Problem to work on - The entire listing that follows must be repeated exactly, pictures excluded.
[[ Records supplied, beginning ]]
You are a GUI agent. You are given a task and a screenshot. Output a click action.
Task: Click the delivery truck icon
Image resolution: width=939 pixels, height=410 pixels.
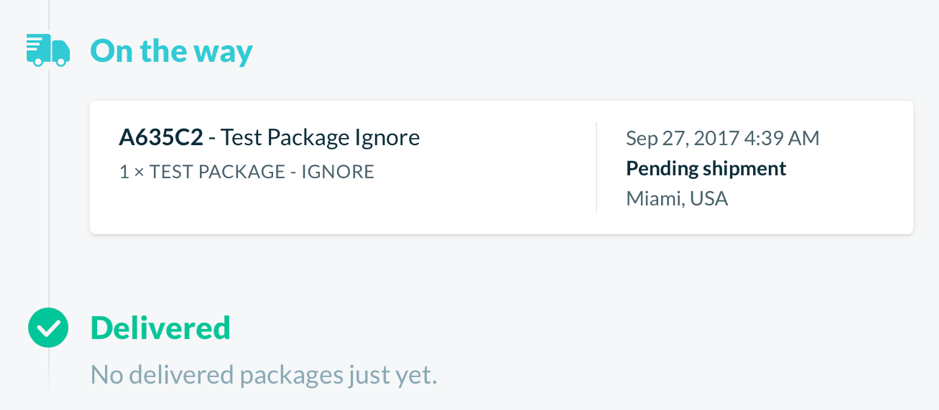tap(49, 50)
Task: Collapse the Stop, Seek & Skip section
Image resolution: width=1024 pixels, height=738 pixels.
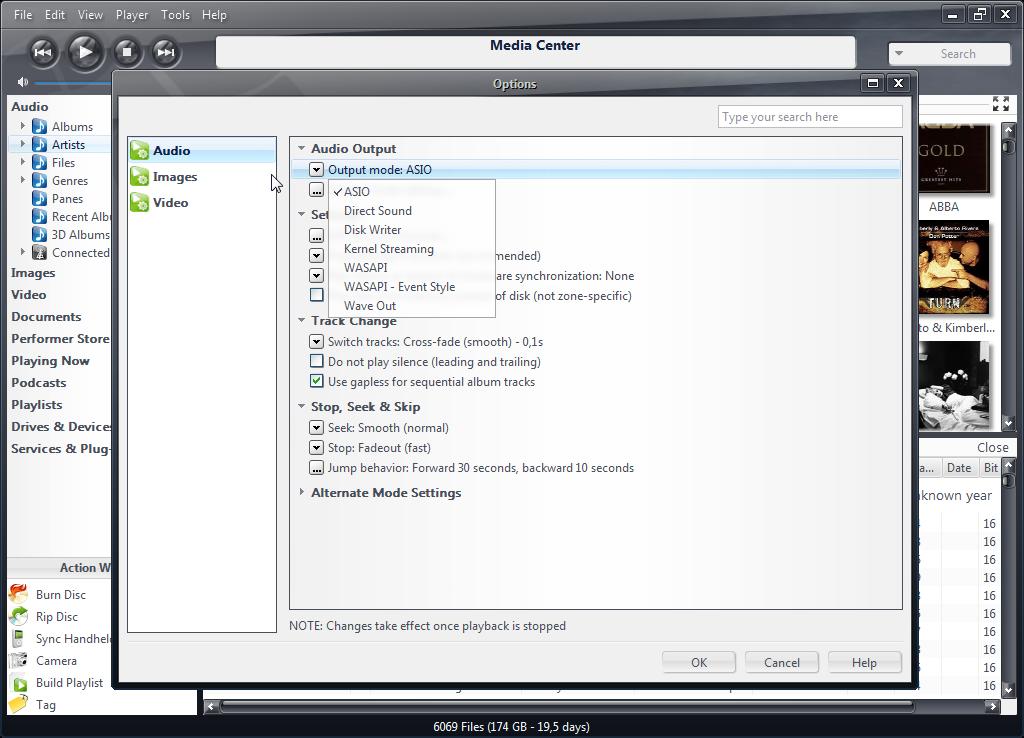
[[ Records supplied, end ]]
Response area -
You are a GUI agent. You are given a task and a screenshot. Output a click action.
Task: Click the delivery truck icon
Image resolution: width=939 pixels, height=410 pixels.
tap(49, 50)
Task: Collapse the Stop, Seek & Skip section
Image resolution: width=1024 pixels, height=738 pixels.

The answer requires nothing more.